Saturday, July 30, 2011

~Happy~


Hey Bloggies, it has been 68 days since my last blog post and I am feeling better than ever. I needed the break from talking to everyone about infertility. It was already such a burden to feel the sadness and loss everyday and then to continue a discussion about it was even harder. I knew I was completely lost but didn’t know where to go and how to feel.

As of today I can honestly say I am happy, one thing that I have not said in years. I am happy with my marriage, my friends, my family, my home and work (most of the time). I feel like for the first time I can be happy and find Beckie again.

When I was young I lived a charmed life, everything always worked out for me and maybe this is why this process has been so hard to deal with. No matter how hard I pushed, pulled and spent I could not change the fact that we don’t have children. About 8 months ago I decided I had to win back my life because up until this point I had been wasting it. I received a referral from a friend for a counsellor named Carol – little did I know stepping into that room would be the best decision I have ever made.

====

Aim A: According to the blog post, how many days had passed since the last post?

Given information:
====

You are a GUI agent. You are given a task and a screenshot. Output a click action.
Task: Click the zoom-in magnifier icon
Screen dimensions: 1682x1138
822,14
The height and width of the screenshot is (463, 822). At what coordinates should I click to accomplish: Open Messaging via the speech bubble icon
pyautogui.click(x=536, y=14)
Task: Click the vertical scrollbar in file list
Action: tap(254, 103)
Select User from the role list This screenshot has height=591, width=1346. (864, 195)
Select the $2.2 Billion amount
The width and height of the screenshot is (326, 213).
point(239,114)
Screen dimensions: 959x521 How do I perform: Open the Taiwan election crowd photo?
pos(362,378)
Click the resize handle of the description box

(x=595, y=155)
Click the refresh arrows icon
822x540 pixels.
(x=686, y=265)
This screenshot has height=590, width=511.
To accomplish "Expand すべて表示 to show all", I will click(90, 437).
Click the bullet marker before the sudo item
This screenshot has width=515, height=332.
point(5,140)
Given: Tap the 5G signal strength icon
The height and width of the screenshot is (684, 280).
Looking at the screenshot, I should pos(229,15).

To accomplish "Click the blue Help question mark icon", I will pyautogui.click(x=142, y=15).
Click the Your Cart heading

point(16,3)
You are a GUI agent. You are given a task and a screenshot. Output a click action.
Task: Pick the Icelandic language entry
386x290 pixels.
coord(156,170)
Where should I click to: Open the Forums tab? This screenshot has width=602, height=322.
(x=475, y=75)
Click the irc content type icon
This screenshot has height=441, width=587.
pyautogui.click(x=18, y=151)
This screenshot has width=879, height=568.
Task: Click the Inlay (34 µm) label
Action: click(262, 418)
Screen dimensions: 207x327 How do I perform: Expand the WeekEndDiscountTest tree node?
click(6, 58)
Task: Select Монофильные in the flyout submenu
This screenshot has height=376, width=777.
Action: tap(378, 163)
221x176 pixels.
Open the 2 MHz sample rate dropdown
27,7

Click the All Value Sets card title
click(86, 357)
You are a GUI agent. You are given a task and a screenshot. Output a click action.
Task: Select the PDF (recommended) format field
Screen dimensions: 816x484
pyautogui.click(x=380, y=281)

====

Aim B: Switch "Icelandic" to "Norwegian" in the part of the rows that opens with the line containing "will pyautogui.click(x=142, y=15)." and closes with the line containing "Action: tap(378, 163)". Give back only those lines, with nothing else changed.

Task solution A: 68 days

Task solution B:
To accomplish "Click the blue Help question mark icon", I will pyautogui.click(x=142, y=15).
Click the Your Cart heading

point(16,3)
You are a GUI agent. You are given a task and a screenshot. Output a click action.
Task: Pick the Norwegian language entry
386x290 pixels.
coord(156,170)
Where should I click to: Open the Forums tab? This screenshot has width=602, height=322.
(x=475, y=75)
Click the irc content type icon
This screenshot has height=441, width=587.
pyautogui.click(x=18, y=151)
This screenshot has width=879, height=568.
Task: Click the Inlay (34 µm) label
Action: click(262, 418)
Screen dimensions: 207x327 How do I perform: Expand the WeekEndDiscountTest tree node?
click(6, 58)
Task: Select Монофильные in the flyout submenu
This screenshot has height=376, width=777.
Action: tap(378, 163)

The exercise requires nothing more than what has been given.